Here's to many more icy cold, flannel appropriate weeks. You won't find me complaining about the cold, as long as I can wear this suit under my polo coat.
What a beautiful garment!
It took me only three or four years to find my tuxedo, but six or seven years into serious thrifting, I'm still waiting for a gray suit.
Lucky for me I have one from back when I was single and had money for a quality gray suit.
Not much else to say except, "WOW!"
Heinz-Ulrich von B.
Pleats are for Squares. Period.
Wow. I could make a list of all the non-squares who have worn/wear pleats, but it would take too long. Besides, it's no use arguing with such broad generalisations.
Talk to me in a year or two, when the fashion crowd switches gears and starts telling you plain front is passé.
Or, as Charlie Davidson says, "pleats are for grownups."
That's a beautiful suit - congratulations!
The man either gained or lost weight or, most likely, died, and the suit was donated by his widow or kids.
I remember my father having a suit with two pairs of pants. Isn't this done anymore?
The 1960s called. They want their words back.
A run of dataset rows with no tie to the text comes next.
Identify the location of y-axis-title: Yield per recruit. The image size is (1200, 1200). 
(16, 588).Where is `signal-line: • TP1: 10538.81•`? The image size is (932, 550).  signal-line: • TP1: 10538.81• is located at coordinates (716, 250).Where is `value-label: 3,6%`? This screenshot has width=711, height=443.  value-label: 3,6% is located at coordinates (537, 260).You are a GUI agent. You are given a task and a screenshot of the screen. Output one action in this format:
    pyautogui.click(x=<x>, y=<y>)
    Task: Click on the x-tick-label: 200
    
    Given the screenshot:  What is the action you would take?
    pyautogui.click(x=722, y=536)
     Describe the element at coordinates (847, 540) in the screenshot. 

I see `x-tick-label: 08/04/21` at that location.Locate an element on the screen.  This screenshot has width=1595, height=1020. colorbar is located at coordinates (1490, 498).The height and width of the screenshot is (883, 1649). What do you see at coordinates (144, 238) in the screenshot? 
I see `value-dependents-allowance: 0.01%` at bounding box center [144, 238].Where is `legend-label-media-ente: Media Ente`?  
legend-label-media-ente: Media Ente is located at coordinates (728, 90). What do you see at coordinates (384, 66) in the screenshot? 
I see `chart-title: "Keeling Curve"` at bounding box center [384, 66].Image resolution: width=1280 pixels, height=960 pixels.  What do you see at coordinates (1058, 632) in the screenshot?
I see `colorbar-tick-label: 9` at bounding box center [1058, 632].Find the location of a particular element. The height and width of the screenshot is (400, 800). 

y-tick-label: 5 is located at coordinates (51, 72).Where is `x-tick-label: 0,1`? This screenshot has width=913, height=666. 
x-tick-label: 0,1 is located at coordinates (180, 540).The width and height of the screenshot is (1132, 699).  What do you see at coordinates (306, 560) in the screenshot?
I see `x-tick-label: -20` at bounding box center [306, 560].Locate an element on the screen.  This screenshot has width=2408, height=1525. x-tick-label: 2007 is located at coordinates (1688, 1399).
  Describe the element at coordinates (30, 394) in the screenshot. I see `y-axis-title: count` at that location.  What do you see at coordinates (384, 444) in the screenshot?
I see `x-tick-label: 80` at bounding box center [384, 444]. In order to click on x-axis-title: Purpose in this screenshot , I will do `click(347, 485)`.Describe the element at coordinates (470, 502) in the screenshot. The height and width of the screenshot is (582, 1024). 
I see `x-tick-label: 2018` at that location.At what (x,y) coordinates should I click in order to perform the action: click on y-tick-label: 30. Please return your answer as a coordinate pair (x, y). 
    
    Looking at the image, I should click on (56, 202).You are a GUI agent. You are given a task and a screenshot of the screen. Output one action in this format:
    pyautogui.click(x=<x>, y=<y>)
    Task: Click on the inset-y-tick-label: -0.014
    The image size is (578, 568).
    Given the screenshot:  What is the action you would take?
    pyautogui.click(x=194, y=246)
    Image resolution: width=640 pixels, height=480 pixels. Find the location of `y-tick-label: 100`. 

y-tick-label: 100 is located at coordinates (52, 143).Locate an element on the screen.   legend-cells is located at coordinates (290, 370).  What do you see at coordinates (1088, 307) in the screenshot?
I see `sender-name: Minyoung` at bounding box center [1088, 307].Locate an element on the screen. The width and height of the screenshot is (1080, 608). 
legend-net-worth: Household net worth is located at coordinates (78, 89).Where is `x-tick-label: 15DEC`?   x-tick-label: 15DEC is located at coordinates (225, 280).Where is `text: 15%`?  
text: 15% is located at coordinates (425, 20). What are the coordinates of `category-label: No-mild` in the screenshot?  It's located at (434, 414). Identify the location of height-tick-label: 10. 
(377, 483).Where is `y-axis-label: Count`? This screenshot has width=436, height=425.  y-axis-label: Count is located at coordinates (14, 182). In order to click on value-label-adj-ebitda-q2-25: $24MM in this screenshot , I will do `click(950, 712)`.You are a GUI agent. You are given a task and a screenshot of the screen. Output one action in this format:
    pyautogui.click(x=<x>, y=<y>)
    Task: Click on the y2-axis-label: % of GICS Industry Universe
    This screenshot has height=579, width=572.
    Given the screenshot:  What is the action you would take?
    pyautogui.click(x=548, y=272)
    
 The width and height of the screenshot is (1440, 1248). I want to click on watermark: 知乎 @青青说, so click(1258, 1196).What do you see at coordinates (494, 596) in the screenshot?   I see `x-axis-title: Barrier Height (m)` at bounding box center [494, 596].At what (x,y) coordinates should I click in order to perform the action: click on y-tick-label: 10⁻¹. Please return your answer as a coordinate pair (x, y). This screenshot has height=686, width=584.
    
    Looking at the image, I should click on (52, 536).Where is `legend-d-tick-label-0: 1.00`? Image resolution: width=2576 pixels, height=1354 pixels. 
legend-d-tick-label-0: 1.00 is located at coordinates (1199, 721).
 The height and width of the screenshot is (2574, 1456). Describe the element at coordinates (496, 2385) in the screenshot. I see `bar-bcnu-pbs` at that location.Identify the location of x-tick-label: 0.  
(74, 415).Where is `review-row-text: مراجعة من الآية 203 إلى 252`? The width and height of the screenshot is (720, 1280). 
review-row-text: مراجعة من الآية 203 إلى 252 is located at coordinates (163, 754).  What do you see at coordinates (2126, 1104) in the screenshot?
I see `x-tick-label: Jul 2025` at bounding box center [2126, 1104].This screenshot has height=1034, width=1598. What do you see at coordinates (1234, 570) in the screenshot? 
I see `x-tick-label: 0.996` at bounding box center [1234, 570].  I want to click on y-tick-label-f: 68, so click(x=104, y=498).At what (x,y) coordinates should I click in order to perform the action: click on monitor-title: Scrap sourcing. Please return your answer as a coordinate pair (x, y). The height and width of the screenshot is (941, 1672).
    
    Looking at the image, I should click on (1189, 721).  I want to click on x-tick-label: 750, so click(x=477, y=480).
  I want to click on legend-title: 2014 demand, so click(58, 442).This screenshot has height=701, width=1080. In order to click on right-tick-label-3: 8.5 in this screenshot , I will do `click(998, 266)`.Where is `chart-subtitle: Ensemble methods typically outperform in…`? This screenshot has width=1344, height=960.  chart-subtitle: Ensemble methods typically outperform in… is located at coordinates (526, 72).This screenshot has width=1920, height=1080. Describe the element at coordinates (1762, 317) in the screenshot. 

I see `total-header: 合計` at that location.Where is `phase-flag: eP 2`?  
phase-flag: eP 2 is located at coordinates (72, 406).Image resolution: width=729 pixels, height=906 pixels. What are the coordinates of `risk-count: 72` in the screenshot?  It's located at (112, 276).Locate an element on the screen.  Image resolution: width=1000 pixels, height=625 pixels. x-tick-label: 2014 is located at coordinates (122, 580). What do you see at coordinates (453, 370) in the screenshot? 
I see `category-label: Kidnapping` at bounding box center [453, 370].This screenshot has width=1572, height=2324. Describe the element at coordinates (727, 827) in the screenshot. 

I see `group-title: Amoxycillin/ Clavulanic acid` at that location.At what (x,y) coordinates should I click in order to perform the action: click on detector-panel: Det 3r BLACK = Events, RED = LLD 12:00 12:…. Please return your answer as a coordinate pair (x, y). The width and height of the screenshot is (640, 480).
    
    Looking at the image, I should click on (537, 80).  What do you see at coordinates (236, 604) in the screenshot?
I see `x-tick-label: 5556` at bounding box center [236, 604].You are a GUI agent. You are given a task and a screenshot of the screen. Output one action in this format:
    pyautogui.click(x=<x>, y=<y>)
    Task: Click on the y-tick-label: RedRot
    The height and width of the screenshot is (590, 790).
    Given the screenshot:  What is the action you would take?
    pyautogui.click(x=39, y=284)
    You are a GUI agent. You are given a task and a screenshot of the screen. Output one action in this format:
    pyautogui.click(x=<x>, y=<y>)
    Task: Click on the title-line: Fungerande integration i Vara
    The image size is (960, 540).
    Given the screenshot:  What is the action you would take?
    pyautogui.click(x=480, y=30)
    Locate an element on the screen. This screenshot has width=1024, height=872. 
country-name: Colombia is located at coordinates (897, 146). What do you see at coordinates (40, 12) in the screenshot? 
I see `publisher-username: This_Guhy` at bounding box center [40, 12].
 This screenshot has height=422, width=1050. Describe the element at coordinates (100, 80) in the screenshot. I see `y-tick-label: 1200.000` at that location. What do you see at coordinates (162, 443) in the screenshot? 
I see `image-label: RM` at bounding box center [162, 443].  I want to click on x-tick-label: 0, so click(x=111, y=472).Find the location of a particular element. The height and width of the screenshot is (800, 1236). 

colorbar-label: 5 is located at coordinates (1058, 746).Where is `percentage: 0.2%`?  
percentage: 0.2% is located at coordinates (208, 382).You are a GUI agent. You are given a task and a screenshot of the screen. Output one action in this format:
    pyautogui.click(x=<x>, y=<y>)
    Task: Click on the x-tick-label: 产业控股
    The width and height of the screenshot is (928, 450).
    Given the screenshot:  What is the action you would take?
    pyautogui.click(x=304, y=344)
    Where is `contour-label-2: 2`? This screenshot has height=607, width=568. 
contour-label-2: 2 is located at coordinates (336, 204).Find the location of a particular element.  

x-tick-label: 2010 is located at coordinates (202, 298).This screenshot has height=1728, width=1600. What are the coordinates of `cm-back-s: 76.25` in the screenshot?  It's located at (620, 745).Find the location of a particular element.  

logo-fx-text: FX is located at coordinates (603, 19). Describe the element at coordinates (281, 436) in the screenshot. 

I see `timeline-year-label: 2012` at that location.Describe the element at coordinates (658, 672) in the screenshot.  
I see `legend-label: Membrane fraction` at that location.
As for pleats, I purchased a pair of pleated trousers from you last fall. They look fantastic and anger exactly the right people at my office.
---Danny from Bellevue
So Joe is an advocate of pleats and darts now.
How about that.
I was going to comment that pleats are for adults, and then saw that Charlie Davidson beat me to it. In my book, trousers without pleats are almost as bad as trousers with low waists/high crotches.
Again, a broad genralization. I was wearing flat front cords when I wrote this, and I still have a lot on undarted jackets that I wear with regularity. What I advocate is a constantly growing an evolving sense of style not bound by self imposed, minute, and generally meaningless rules. To reject a suit as beautiful as this one out of hand because it has pleated trousers is to reveal oneself not as man of style, but a man who likes the safety of following rules.
How about that.
An undarted suit jacket with hooked vent and forward pleated trousers has been a thing at the Andover Shop for decades. Brooks Brothers also paired pleated trousers with undarted jackets in the 80s. The former only precludes the latter if you get 100% of your information about clothes on the internet.
Precisely. I just got a Brooks Brothers poplin suit with forward pleats. And what about all those undarted "ivy" jackets with side vents? Or the notch lapel tuxedos so popular in the 1960s? So many of those "rules" weren't as we imagine them in their day. The internet has a way of putting a laser beam fetishism on the past.
Fantastic! I've got a vintage BB Golden Fleece number that I got in a trade with another member over at style forum. Now that you are a member, be prepared for a whole world of options opening up to you. Cheers!